■ To do ■
Reproduce the data verbatim between the line containing "You are a computer-use" and the line containing "[x=6, y=292]", inclusive.

■ Supplied data ■

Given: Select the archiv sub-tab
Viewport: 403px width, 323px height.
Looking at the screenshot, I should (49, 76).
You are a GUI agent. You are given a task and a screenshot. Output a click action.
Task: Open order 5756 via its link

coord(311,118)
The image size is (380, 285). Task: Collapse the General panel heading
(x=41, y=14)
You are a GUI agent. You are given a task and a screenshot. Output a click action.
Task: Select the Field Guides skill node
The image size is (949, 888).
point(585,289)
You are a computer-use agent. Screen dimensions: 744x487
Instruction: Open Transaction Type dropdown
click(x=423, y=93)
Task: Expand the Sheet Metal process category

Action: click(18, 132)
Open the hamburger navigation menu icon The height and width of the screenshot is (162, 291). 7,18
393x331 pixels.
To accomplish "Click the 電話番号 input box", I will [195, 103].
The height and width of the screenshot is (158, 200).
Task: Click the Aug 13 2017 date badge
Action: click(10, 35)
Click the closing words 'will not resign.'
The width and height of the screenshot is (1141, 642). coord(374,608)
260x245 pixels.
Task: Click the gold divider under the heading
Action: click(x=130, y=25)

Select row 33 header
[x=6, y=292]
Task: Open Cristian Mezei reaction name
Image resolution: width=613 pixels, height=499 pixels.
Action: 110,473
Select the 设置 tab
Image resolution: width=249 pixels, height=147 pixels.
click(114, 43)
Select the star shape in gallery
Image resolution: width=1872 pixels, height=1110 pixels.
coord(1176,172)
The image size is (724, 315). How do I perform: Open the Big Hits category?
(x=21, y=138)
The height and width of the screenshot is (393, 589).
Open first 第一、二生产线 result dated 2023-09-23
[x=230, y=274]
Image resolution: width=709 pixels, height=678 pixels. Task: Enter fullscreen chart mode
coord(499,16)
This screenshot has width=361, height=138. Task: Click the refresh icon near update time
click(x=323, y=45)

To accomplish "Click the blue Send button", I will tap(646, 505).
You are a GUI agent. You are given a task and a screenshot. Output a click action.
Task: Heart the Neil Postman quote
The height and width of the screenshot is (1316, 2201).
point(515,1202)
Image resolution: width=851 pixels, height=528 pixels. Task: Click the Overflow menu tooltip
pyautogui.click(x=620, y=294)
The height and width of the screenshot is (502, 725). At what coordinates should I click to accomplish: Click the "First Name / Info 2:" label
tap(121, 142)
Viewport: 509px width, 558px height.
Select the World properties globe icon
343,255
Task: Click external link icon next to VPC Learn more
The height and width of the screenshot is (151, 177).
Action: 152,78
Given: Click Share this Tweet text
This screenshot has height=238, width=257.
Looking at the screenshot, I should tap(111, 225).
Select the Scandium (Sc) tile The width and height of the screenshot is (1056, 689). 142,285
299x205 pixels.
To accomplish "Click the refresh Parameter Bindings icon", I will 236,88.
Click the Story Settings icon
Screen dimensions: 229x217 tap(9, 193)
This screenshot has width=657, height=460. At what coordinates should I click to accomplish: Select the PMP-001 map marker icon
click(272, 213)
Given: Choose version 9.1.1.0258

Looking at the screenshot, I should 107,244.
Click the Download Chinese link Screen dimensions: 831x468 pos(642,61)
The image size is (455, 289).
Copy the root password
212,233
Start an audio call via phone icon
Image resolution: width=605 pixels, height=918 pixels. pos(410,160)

■ Solution below ■
You are a computer-use agent. Screen dimensions: 744x487
Instruction: Open Transaction Type dropdown
click(x=423, y=93)
Task: Expand the Sheet Metal process category

Action: click(18, 132)
Open the hamburger navigation menu icon The height and width of the screenshot is (162, 291). 7,18
393x331 pixels.
To accomplish "Click the 電話番号 input box", I will [195, 103].
The height and width of the screenshot is (158, 200).
Task: Click the Aug 13 2017 date badge
Action: click(10, 35)
Click the closing words 'will not resign.'
The width and height of the screenshot is (1141, 642). coord(374,608)
260x245 pixels.
Task: Click the gold divider under the heading
Action: click(x=130, y=25)

Select row 33 header
[x=6, y=292]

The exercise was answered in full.